DICA DE FILME ("GÊNERO, PAN")

Dica de Filme


Título: Gênero, Pan
Ano de lançamento: 2020
Direção: Lav Diaz


A miséria humana como provável consequência do nosso primitivo cérebro (ou da imposição dos deuses) em um filme cru e incomodamente humano

Não é de hoje que muitos especialistas dizem que o ser humano poderia ir além de suas capacidades caso tivesse um cérebro mais evoluído. De uma mente assim, iriam surgir sentimentos nobres, como o altruísmo e outros, como raiva, ciúmes e ganância, seriam extirpados. Cm base nesses conceitos o filme "Gênero, Pan" aborda a vida miserável de uma comunidade afastada nas Filipinas, onde a milícia e a impunidade reinam, dando lugar ao medo e à desesperança. 
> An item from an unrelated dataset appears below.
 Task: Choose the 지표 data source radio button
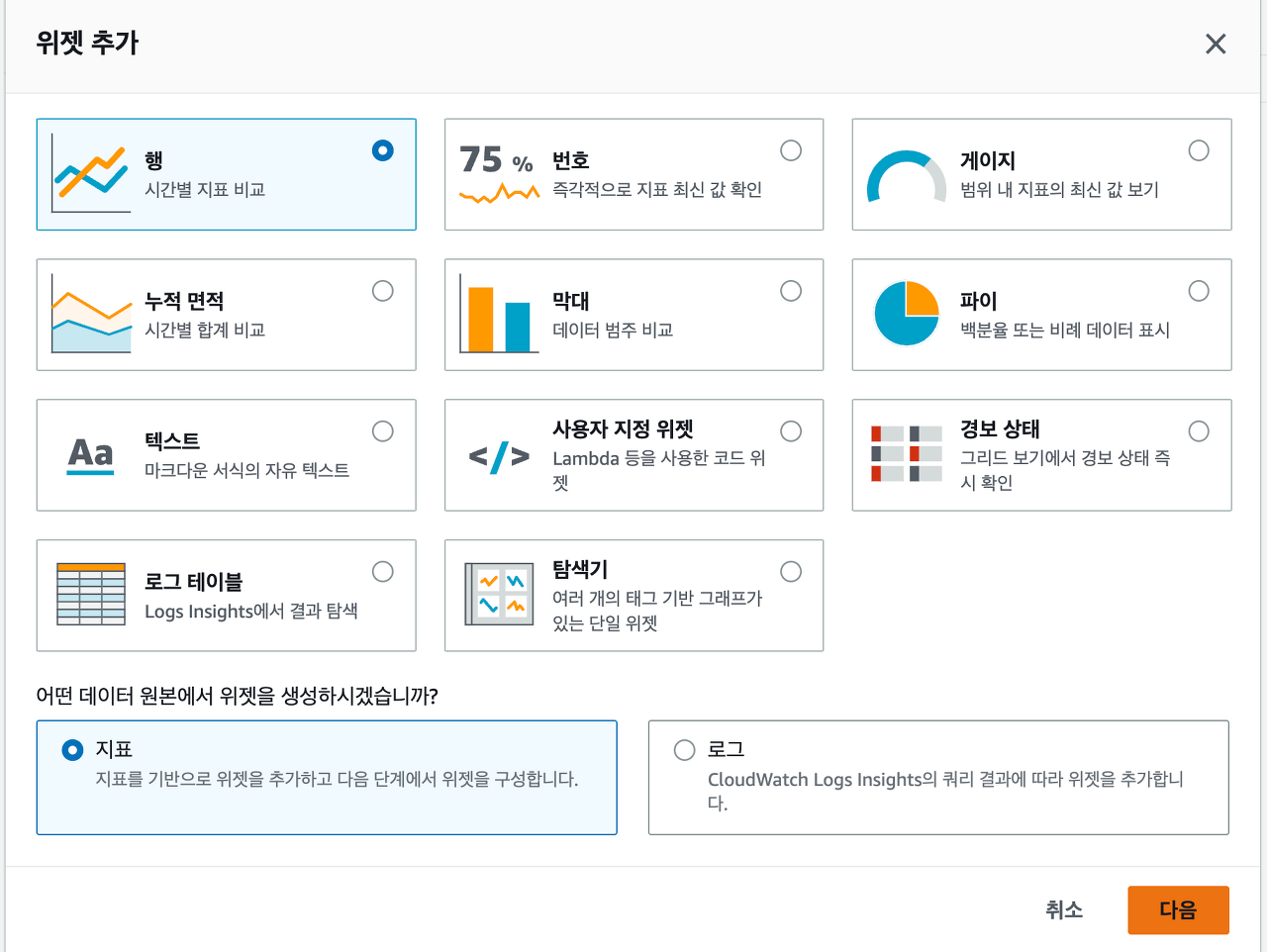[x=72, y=750]
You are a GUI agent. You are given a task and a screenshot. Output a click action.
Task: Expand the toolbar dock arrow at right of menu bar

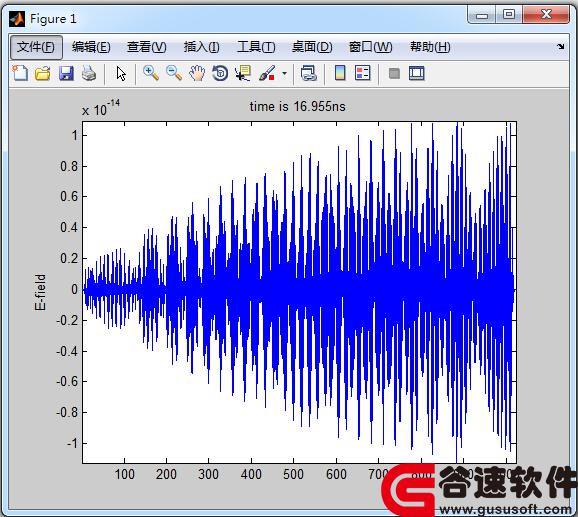(x=561, y=46)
De início, acompanhamos três personagens específicos. Todos numa jornada para melhorar suas vidas num país sem oportunidades de emprego e renda dignas. Metade do filme é gasta para mostrar a interação conturbada entre eles de uma maneira intimista e bastante verdadeira. Além disso, a fotografia em preto e branco dá um tom ainda mais melancólico, e, por vezes, desesperador aquele ambiente, que mais parece um ser vivo, prestes a engolir aquelas pessoas.




Rousseau disse que o meio é que corrompe o homem. Aqui, em "Gênero, Pan", esses três protagonistas lutam contra o meio pra não se deixarem apodrecer, especialmente o jovem rapaz que só que ter um bom emprego para cuidar da irmã doente, e um religioso, que tente justamente fazer do altruísmo uma constante na relação desse grupo. Enquanto que o senhor, o mais velho dos três, alquebrado pela vida, vê na extorsão um meio de sobreviver.

O diretor Lav Diaz conduz uma narrativa lenta, mas, não menos envolvente, a respeito da vida particular dessas pessoas, ao mesmo tempo em que não se furta em expor, através de alguns diálogos precisos, os horrores de um país como as Filipinas, jogado à própria sorte, e onde o mais "forte" irá tentar se dar bem. É uma história muito imersiva, e que não coloca lado a lado com aqueles homens. 

A cada diálogo, a cada pequeno gesto, vamos conhecemos mais do caráter deles, e constatando que nada é tão "preto no branco" assim (contrastando, ironicamente, com a fotografia do filme). Todos têm os seus demônios pessoais mal resolvidos, o que faz com que se refugiem, muitas vezes, na religiosidade e no misticismo (um tema bem recorrente aqui). 




Na segunda metade (o filme tem mais de duas horas e meia de duração), "Gênero, Pan" faz um corte preciso entre passado, presente e futuro, mostrando acontecimentos inesperados, e como eles irão reverberar na vida dos três protagonistas e das outras pessoas que residem naquele vilarejo. É quando a produção consegue ficar mais crua ainda, com cenas que não poupam o espectador (nada gratuito, mas, bem impactante). 

"Gênero, Pan" vale-se de coisas abstratas para criticar o real, seja uma simples teoria científica a respeito da evolução do cérebro dos macacos e o nosso, seja através da religiosidade e dos mitos locais. Cada uma dessas questões parece reverberar na condição humana, ora submissa e miserável, ora dotada de algum poder de vida e morte, onde se extrapola toda sorte de maldades. 

É uma abordagem ambiciosa, e que o cineasta Lav Diaz conduz muito bem, apesar do filme ser longo. Tudo se intensifica devido às atuações naturalistas, que parecem mais habitantes locais representando a si, o que deixa a experiência bem próxima do documental. 

Tenso e, até certo ponto, cruel, "Gênero, Pan" apresenta um microcosmo das Filipinas que, devido à sua narrativa, poderia se passar em outras partes do mundo. Pois, em qualquer lugar, somos daquela forma, lutando para sermos um pouco mais daquilo que possivelmente a natureza (ou os deuses) nos impôs. E, os poucos que lutam, nem sempre conseguem.